[TASK STATEMENT] Keep only the lines of the material below that contain the word "next". Copy those lines.

[MATERIAL TO PROCESS]
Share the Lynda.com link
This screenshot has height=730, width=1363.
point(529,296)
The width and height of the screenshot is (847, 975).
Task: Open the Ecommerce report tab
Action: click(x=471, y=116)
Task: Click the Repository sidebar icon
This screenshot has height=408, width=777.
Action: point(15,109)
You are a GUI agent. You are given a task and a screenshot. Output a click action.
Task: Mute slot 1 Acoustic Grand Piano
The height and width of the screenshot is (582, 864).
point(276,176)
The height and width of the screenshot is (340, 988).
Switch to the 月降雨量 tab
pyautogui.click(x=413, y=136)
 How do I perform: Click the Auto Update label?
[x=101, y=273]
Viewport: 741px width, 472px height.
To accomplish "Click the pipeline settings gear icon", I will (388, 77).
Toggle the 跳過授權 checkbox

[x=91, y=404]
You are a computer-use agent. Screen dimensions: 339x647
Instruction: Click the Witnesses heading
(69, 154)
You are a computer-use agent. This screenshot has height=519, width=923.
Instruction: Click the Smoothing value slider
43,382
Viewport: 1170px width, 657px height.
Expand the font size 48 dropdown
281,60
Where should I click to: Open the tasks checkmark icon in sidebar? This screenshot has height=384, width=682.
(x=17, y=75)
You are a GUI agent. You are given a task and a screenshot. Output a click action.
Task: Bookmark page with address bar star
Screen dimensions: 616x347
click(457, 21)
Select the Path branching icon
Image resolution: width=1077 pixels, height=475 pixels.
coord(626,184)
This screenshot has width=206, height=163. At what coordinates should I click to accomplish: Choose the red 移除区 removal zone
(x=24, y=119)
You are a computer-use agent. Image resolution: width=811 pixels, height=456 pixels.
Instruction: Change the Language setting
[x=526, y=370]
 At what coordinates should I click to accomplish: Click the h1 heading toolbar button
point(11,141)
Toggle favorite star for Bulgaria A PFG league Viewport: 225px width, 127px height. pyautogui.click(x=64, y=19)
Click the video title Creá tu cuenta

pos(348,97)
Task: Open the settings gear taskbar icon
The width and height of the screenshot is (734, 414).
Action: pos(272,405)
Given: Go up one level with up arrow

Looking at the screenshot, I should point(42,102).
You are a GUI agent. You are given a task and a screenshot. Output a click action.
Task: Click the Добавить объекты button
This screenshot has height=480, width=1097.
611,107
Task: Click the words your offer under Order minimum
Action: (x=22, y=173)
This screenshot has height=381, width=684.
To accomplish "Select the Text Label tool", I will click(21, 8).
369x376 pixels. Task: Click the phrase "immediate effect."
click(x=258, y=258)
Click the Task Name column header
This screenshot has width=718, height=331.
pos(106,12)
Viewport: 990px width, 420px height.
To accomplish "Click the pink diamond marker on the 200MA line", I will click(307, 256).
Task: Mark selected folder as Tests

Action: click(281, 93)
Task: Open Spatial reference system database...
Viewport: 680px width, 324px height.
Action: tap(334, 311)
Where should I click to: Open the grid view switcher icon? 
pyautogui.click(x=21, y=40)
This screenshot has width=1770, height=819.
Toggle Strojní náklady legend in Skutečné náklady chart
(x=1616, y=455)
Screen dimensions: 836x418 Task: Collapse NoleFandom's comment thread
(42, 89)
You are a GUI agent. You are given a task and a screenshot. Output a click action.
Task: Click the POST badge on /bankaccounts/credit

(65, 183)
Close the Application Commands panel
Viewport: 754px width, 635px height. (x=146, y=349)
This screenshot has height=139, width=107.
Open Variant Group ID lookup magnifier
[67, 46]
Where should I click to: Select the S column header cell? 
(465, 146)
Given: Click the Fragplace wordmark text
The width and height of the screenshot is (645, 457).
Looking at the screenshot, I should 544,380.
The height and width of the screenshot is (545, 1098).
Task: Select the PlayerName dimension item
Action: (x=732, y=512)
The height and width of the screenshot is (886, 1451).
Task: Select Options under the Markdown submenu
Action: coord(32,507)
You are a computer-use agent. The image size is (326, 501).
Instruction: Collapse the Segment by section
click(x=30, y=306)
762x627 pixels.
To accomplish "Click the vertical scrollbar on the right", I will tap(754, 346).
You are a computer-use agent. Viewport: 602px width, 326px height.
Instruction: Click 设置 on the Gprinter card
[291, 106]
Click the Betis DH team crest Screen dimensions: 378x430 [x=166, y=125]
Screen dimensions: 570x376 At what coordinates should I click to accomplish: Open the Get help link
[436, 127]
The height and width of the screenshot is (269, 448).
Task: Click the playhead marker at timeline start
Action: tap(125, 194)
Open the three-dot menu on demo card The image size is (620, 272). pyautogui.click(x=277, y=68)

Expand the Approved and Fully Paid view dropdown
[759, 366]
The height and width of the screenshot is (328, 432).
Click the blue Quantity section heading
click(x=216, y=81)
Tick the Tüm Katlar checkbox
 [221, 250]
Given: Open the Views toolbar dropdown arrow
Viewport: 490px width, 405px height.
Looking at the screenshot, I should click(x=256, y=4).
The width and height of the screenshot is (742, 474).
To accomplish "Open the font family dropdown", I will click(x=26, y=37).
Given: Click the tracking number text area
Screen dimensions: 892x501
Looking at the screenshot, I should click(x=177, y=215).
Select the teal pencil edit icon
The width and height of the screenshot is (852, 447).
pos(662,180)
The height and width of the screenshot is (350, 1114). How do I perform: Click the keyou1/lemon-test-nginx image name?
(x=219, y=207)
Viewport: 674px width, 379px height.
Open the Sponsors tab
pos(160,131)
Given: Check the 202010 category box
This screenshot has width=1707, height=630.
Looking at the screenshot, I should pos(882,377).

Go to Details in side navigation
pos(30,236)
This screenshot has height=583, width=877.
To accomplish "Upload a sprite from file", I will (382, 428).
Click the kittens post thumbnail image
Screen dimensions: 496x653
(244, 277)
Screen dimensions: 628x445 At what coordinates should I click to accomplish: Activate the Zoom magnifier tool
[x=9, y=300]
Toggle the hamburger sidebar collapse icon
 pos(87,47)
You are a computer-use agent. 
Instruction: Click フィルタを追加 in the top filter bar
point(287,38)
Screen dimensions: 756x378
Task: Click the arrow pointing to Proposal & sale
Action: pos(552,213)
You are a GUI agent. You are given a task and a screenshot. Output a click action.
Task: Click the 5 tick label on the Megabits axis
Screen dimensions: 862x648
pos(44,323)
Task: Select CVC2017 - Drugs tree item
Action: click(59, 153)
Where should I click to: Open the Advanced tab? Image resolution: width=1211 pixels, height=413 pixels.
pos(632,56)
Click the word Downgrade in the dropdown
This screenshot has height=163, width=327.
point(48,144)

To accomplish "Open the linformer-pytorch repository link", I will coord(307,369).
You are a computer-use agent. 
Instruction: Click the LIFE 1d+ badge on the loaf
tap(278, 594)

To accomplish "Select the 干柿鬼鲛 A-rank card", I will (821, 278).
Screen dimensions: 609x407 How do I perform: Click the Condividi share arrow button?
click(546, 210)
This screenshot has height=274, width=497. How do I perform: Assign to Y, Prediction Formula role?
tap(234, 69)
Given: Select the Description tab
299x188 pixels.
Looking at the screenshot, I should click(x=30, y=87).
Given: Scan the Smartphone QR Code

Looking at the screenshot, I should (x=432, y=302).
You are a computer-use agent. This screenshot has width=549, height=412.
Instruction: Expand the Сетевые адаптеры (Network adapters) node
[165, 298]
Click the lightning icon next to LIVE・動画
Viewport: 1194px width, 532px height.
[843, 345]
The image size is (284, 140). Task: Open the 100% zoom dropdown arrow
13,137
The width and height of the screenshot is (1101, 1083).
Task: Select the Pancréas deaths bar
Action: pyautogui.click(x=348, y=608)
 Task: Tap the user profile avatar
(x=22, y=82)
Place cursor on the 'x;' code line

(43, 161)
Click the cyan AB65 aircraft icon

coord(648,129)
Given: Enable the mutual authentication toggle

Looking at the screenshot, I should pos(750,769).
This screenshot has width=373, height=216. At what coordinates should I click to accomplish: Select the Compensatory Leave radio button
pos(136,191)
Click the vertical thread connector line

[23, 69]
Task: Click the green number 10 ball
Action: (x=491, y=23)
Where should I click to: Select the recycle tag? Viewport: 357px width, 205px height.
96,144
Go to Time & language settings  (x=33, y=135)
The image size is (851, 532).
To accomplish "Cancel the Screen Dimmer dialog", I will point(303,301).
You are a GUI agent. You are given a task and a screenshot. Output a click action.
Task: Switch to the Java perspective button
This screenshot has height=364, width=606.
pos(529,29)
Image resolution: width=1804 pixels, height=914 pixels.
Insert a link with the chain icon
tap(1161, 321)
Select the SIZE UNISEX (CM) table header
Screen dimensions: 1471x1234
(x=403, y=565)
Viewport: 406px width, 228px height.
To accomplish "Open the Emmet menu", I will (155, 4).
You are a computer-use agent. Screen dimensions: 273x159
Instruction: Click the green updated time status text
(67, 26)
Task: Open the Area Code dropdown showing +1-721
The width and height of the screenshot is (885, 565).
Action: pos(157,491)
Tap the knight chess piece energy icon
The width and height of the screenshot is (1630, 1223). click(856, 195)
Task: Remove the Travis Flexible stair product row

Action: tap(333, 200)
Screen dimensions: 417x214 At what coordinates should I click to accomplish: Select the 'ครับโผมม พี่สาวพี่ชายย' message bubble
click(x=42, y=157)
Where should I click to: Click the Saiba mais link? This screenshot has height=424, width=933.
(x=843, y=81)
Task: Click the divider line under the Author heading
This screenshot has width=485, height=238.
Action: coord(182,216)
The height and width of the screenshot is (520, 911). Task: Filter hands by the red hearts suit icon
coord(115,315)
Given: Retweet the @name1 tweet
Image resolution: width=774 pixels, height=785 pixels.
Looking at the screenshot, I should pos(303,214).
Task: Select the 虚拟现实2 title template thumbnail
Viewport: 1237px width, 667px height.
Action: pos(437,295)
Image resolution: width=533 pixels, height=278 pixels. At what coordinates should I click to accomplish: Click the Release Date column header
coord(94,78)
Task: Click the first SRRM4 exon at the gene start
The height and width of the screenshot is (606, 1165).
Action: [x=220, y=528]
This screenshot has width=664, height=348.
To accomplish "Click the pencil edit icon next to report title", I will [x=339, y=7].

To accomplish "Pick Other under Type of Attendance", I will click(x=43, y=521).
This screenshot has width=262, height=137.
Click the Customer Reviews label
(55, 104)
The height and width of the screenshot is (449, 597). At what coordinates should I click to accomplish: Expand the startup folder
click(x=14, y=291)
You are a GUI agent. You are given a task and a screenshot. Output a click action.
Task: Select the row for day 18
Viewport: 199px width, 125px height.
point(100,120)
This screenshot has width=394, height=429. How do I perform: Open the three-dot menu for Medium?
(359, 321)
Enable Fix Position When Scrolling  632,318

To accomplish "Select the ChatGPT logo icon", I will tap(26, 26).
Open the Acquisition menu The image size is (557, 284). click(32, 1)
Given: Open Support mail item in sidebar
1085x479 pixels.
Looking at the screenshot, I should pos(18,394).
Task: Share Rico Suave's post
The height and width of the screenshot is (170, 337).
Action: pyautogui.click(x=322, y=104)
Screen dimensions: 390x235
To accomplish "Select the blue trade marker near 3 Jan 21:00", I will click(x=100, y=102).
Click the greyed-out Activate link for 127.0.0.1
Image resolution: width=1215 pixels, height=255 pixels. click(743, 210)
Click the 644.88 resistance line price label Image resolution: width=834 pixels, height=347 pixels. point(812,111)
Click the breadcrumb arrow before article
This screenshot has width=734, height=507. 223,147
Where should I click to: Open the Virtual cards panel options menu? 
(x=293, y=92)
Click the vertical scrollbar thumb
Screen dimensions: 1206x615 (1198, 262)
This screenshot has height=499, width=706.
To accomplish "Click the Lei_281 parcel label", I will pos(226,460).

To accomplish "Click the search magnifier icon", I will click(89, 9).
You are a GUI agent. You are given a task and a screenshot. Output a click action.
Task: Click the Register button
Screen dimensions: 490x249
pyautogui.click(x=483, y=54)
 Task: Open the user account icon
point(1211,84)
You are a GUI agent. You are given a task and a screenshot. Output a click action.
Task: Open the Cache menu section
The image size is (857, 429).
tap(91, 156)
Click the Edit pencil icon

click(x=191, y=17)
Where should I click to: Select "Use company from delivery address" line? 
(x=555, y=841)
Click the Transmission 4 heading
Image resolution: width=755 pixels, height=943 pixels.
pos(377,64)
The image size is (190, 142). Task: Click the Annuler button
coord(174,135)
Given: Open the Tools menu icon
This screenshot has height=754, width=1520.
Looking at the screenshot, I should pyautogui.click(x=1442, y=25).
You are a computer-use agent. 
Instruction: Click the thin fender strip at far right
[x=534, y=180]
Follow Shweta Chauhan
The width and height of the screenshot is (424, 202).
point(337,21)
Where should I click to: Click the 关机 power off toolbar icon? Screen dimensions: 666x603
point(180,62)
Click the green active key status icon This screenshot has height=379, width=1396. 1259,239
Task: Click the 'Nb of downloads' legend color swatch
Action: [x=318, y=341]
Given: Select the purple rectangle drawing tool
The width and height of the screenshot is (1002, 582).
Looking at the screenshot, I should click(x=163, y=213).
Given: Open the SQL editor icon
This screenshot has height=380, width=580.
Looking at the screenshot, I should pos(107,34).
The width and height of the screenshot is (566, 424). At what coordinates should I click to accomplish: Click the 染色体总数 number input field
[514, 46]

[EXERCISE RESULT]
Click the lightning icon next to LIVE・動画
To accomplish "Click the pencil edit icon next to report title", I will [x=339, y=7].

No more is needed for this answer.